Neural Graphical Models

This research paper was presented at the 17th European Conference on Symbolic and Quantitative Approaches to Reasoning with Uncertainty (opens in new tab), a premier forum for advances in the theory and practice of reasoning under uncertainty.

ECSQARU Blog Hero:
Neural Graphical Models

In the field of reasoning under uncertainty, probabilistic graphical models (PGMs) stand out as a powerful tool for analyzing data. They can represent relationships between features and learn underlying distributions that model functional dependencies between them. Learning, inference, and sampling are operations that make graphical models useful for domain exploration.  

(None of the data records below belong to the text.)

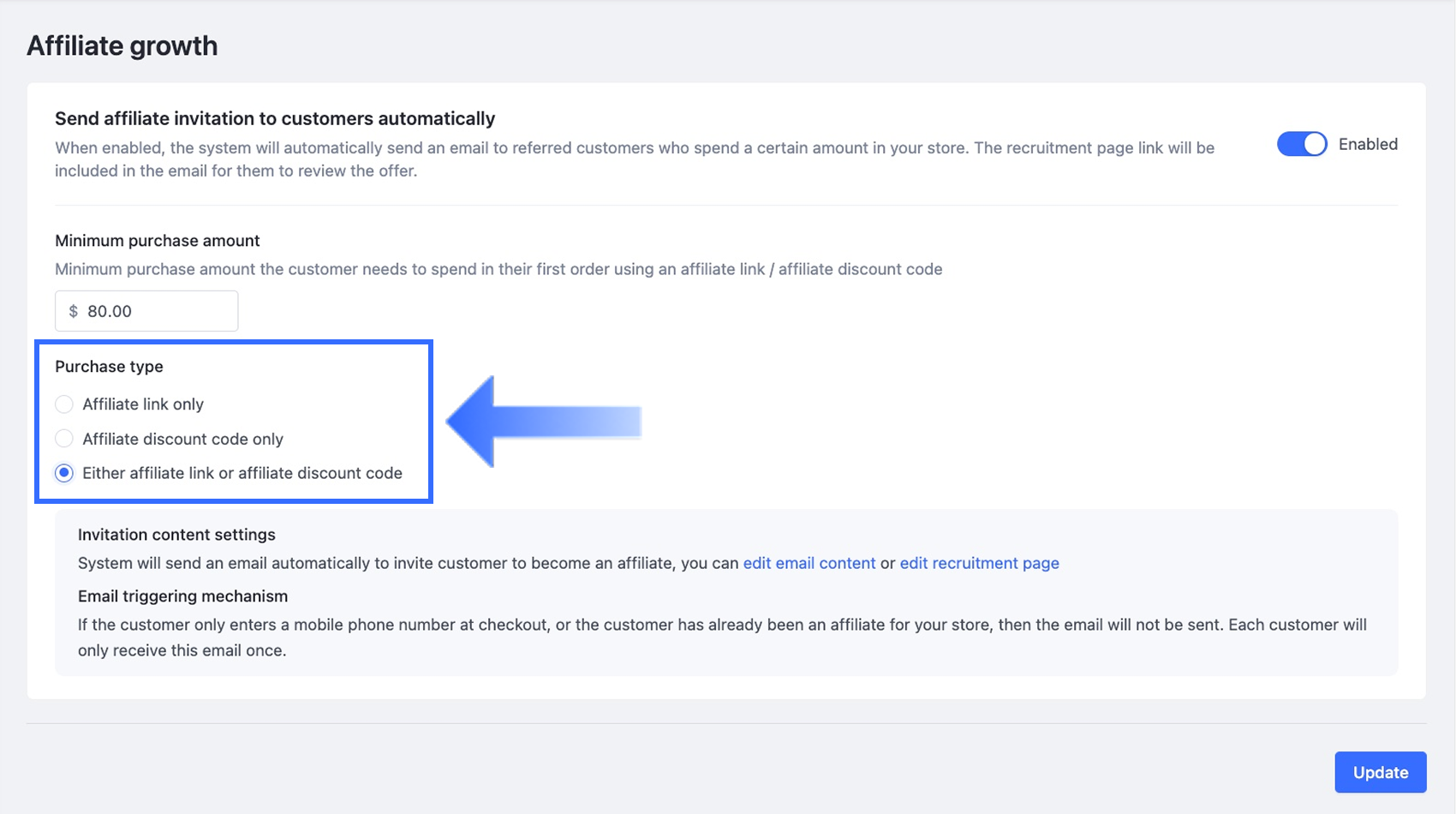Click the 'Affiliate growth' page heading
1456x814 pixels.
point(122,45)
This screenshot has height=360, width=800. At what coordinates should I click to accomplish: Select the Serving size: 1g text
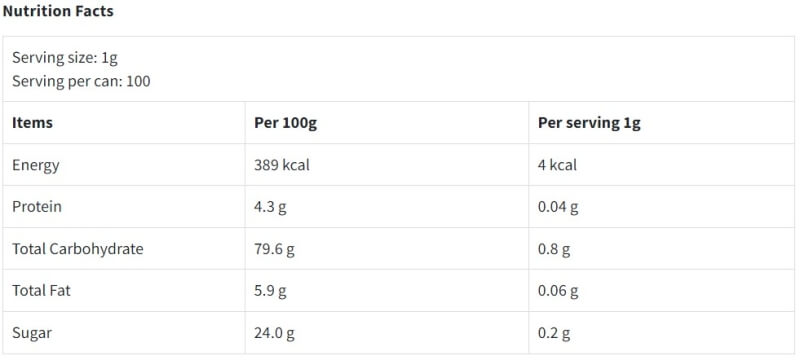click(x=65, y=58)
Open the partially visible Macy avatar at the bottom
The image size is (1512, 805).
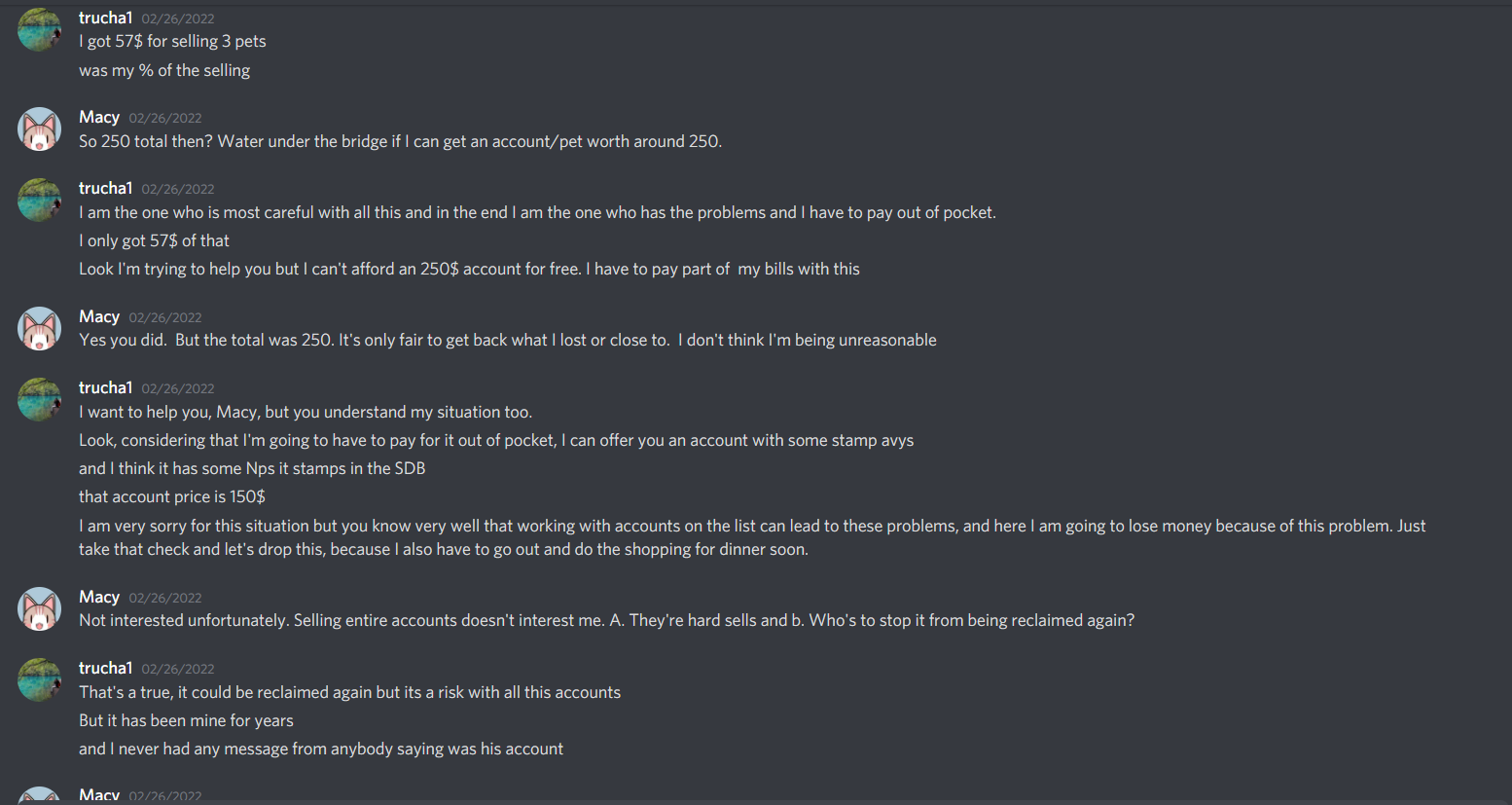pyautogui.click(x=40, y=795)
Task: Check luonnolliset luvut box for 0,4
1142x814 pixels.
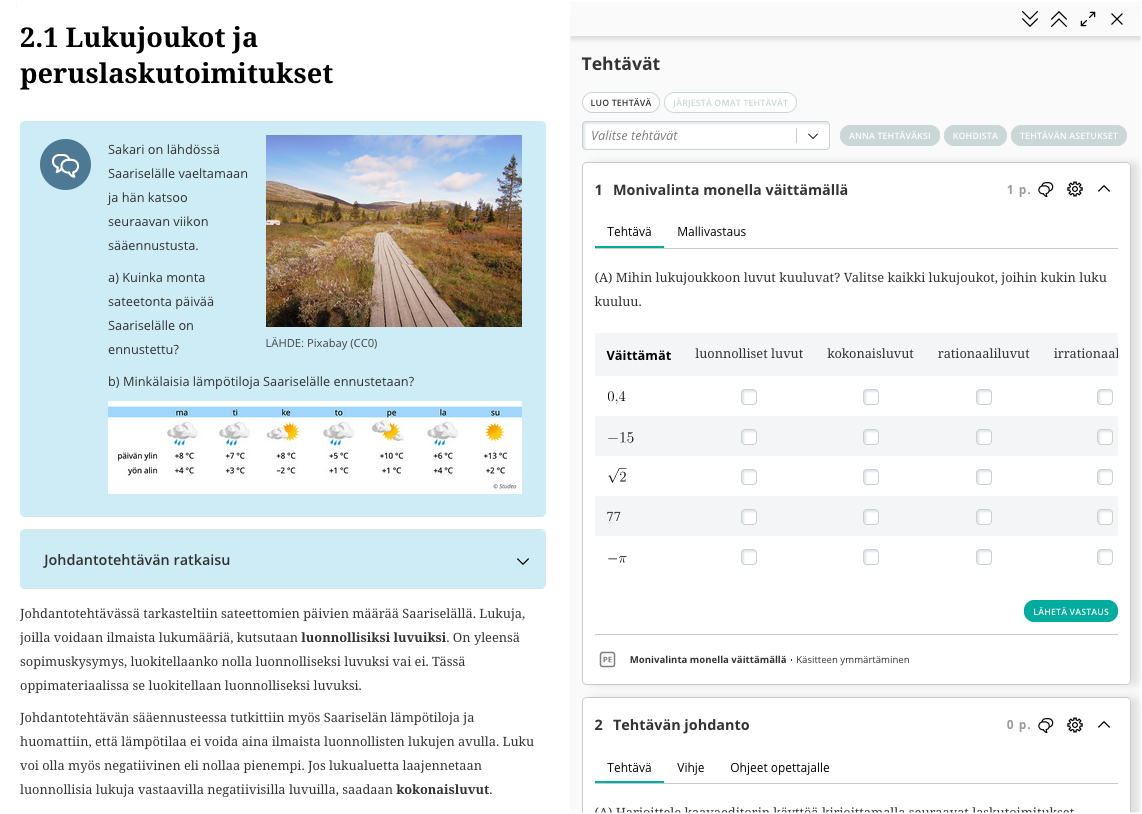Action: click(x=749, y=397)
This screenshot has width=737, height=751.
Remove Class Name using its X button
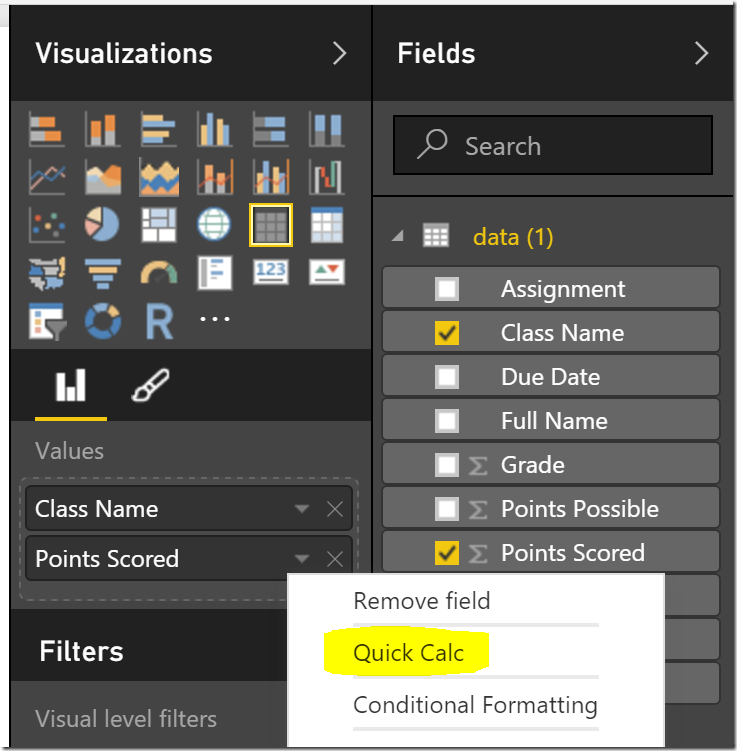(335, 509)
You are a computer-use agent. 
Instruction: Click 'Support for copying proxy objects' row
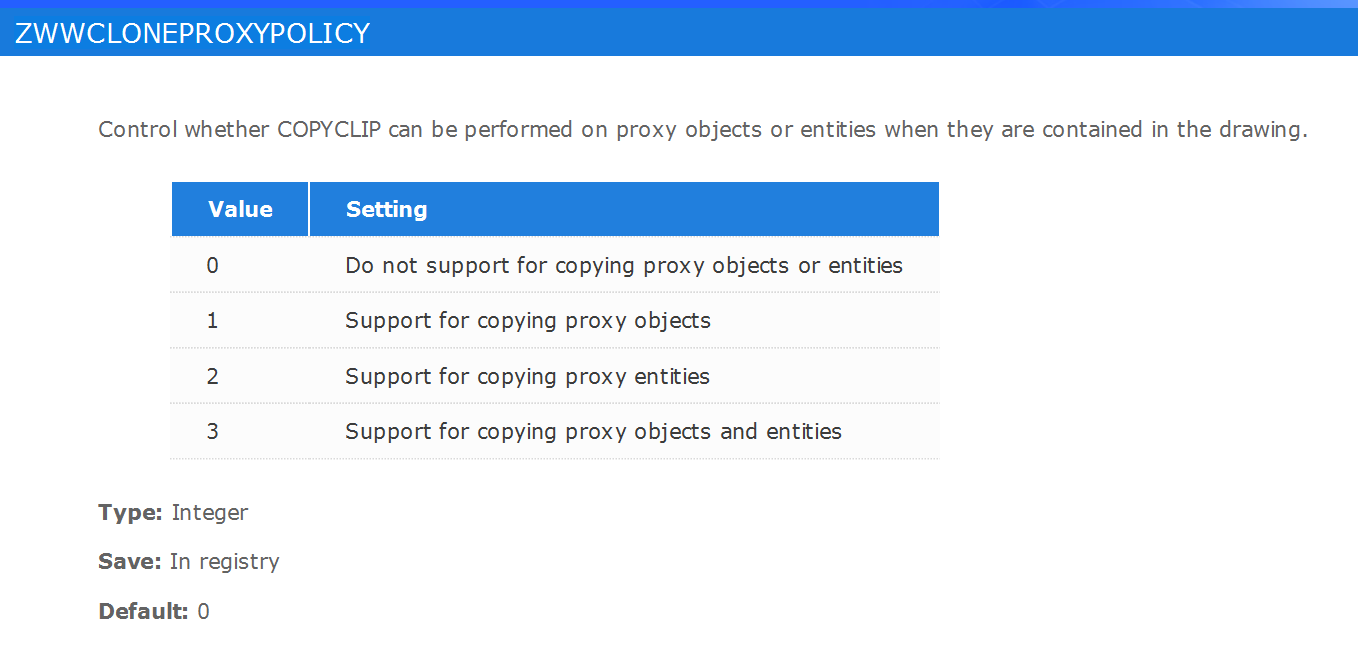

In a broad sense, learning involves fitting the distribution function parameters from data, and inference is the procedure of answering queries in the form of conditional distributions with one or more observed variables. Sampling entails the ability to extract samples from the underlying distribution as defined by the graphical model. A common challenge with graphical model representations lies in the high computational complexity of one or more of these operations.   

Various graphical models impose restrictions on the set of distributions or types of variables in the domain. Some graphical models work with continuous variables only (or categorical variables only) or place restrictions on the graph structure, for example, the constraint that continuous variables cannot be parents of categorical variables in a directed acyclic graph (DAG). Other restrictions affect the set of distributions the models can represent, for example, only multivariate Gaussian distributions.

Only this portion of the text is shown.